**Entries supplied**
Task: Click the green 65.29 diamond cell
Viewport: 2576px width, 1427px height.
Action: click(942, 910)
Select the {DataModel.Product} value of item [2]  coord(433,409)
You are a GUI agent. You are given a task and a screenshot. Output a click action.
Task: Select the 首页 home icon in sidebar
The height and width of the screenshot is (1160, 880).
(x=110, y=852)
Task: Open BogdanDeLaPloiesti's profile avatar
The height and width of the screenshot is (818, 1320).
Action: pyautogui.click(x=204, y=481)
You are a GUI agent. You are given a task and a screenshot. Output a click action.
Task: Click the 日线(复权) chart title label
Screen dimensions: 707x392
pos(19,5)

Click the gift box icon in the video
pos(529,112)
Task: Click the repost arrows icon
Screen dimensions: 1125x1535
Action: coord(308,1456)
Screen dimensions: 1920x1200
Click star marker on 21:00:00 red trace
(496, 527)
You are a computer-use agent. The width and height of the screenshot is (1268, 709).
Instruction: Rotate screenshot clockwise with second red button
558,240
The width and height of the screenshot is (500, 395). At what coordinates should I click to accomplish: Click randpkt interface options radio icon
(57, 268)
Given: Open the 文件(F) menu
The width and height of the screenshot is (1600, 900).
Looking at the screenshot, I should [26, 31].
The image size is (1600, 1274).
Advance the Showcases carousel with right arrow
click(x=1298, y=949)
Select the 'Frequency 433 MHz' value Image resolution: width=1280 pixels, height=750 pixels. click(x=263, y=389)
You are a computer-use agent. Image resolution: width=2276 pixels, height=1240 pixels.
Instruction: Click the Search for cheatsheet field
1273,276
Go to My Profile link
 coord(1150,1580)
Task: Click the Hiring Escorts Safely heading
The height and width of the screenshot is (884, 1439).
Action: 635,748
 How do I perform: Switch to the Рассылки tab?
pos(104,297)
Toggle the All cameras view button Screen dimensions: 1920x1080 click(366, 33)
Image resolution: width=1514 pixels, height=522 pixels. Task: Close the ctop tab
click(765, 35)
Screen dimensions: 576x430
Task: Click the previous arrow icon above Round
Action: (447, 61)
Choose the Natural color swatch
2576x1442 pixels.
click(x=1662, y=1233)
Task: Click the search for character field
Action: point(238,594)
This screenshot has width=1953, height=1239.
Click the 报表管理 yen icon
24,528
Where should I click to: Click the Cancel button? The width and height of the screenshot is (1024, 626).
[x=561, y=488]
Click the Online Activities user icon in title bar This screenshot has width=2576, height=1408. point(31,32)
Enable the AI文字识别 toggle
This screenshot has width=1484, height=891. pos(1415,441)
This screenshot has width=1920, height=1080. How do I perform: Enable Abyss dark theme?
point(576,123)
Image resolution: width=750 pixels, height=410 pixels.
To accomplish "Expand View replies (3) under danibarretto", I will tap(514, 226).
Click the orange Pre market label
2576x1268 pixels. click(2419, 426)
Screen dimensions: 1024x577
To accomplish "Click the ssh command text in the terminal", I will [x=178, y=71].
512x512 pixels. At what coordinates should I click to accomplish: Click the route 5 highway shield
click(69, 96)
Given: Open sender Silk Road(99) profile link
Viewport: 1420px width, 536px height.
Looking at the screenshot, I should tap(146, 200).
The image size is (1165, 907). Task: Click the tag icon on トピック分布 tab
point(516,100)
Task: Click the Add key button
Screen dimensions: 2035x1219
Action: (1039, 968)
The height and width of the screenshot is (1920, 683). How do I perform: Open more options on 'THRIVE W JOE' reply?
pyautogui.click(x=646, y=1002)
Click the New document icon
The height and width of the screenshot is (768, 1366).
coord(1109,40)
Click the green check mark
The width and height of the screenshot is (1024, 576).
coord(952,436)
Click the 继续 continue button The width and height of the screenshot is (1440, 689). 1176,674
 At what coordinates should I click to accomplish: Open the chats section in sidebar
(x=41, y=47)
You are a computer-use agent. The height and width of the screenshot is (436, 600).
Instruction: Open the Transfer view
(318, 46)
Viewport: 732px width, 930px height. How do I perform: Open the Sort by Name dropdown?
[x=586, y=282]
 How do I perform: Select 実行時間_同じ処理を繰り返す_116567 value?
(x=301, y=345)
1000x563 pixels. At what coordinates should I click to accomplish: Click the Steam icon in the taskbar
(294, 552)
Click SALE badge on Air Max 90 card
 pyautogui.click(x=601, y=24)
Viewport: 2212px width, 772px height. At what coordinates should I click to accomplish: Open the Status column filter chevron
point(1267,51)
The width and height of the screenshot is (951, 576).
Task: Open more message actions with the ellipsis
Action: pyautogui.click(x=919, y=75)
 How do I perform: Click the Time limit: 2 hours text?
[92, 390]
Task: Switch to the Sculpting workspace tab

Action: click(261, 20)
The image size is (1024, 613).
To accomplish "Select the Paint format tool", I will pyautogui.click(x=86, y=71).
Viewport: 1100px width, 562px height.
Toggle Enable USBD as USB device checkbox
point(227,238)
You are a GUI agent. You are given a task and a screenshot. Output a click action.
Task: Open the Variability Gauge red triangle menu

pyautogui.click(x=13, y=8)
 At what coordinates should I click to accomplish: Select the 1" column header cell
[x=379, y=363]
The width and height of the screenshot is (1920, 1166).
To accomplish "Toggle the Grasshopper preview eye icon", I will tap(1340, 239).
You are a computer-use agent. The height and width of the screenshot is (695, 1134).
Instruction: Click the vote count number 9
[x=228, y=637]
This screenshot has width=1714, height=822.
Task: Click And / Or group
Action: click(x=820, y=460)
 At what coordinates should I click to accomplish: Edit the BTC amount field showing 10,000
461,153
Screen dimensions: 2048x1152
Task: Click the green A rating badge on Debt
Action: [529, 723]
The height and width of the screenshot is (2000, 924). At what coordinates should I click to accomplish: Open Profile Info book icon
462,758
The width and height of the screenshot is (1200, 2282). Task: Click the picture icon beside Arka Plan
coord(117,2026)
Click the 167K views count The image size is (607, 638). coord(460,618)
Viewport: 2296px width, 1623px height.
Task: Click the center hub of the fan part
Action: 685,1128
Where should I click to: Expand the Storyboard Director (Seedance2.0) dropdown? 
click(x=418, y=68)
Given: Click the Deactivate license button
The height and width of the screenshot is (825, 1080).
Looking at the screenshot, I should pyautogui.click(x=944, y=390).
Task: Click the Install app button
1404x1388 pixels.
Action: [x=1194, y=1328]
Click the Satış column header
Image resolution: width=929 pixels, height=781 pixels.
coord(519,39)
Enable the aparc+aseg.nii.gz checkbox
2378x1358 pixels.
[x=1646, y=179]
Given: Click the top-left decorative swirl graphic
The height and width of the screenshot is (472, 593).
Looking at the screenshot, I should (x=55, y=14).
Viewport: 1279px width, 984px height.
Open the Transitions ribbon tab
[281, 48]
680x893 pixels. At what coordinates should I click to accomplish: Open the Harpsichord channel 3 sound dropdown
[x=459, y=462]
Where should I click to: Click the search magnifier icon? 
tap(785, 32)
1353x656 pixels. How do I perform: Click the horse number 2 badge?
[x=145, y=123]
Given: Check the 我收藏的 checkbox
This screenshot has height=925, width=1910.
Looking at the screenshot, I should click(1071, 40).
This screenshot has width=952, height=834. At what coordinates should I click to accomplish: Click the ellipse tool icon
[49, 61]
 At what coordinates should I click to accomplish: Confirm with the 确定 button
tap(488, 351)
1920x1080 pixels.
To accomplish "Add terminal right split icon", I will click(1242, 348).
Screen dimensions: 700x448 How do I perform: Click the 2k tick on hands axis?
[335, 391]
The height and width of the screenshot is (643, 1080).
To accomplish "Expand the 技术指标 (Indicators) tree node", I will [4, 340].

**Description of the task**
Reproduce the entries from the line with "1920x1080 pixels." through the end of the entries, replacing "terminal" with "console" and leaving everything else unchanged.

**Solved problem**
1920x1080 pixels.
To accomplish "Add console right split icon", I will click(1242, 348).
Screen dimensions: 700x448 How do I perform: Click the 2k tick on hands axis?
[335, 391]
The height and width of the screenshot is (643, 1080).
To accomplish "Expand the 技术指标 (Indicators) tree node", I will [4, 340].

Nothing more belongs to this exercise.